• TASK REQUIREMENTS:
Reproduce the items starting at the line that contains "You are a computer-use agent." and ending at the line that contains "click(444, 251)", with both of those lines and all requests included. Shift every coordinate in the answers by -85.

[Data on locating visible targets]
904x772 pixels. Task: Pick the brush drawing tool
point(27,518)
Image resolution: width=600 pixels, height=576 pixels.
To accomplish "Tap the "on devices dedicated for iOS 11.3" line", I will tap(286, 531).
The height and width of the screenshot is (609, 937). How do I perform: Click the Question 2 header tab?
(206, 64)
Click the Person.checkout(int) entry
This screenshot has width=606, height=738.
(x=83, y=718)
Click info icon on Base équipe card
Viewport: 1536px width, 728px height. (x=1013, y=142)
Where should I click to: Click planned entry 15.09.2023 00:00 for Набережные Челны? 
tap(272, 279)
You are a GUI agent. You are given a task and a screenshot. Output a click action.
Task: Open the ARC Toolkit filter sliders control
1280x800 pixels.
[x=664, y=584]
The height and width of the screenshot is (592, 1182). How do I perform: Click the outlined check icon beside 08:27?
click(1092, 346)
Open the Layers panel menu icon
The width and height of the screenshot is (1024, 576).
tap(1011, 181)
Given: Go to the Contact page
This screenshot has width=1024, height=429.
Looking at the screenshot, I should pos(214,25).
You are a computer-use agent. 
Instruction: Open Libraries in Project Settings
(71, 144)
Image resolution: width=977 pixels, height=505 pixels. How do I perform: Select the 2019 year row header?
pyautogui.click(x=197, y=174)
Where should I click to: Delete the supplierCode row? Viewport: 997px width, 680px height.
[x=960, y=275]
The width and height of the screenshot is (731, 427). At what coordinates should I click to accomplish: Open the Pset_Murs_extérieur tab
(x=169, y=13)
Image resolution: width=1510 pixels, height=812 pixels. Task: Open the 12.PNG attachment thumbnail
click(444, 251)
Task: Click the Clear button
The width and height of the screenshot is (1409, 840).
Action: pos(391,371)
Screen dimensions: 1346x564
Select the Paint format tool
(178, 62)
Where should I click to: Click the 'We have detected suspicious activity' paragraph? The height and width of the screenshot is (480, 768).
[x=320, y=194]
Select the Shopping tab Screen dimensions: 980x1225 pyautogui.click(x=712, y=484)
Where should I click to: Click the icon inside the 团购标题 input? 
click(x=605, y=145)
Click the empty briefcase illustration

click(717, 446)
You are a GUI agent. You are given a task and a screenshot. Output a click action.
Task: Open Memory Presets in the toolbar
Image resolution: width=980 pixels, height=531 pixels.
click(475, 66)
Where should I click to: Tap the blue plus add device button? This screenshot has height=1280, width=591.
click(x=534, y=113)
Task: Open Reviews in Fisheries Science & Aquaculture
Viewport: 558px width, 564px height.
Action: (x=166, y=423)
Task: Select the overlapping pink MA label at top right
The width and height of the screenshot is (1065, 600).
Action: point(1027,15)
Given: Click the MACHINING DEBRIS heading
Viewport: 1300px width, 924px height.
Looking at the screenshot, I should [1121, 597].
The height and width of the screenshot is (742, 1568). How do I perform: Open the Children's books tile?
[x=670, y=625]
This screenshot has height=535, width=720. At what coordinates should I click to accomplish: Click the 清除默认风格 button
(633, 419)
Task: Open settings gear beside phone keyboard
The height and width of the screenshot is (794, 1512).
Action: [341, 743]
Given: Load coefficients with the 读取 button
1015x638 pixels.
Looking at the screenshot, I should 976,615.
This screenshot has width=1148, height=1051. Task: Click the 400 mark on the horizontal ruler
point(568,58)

• RESULT BELOW:
You are a computer-use agent. 
Instruction: Open Libraries in Project Settings
(-14, 59)
Image resolution: width=977 pixels, height=505 pixels. How do I perform: Select the 2019 year row header?
pyautogui.click(x=112, y=89)
Where should I click to: Delete the supplierCode row? Viewport: 997px width, 680px height.
[x=875, y=190]
The width and height of the screenshot is (731, 427). At what coordinates should I click to accomplish: Open the Pset_Murs_extérieur tab
(x=84, y=-72)
Image resolution: width=1510 pixels, height=812 pixels. Task: Open the 12.PNG attachment thumbnail
click(359, 166)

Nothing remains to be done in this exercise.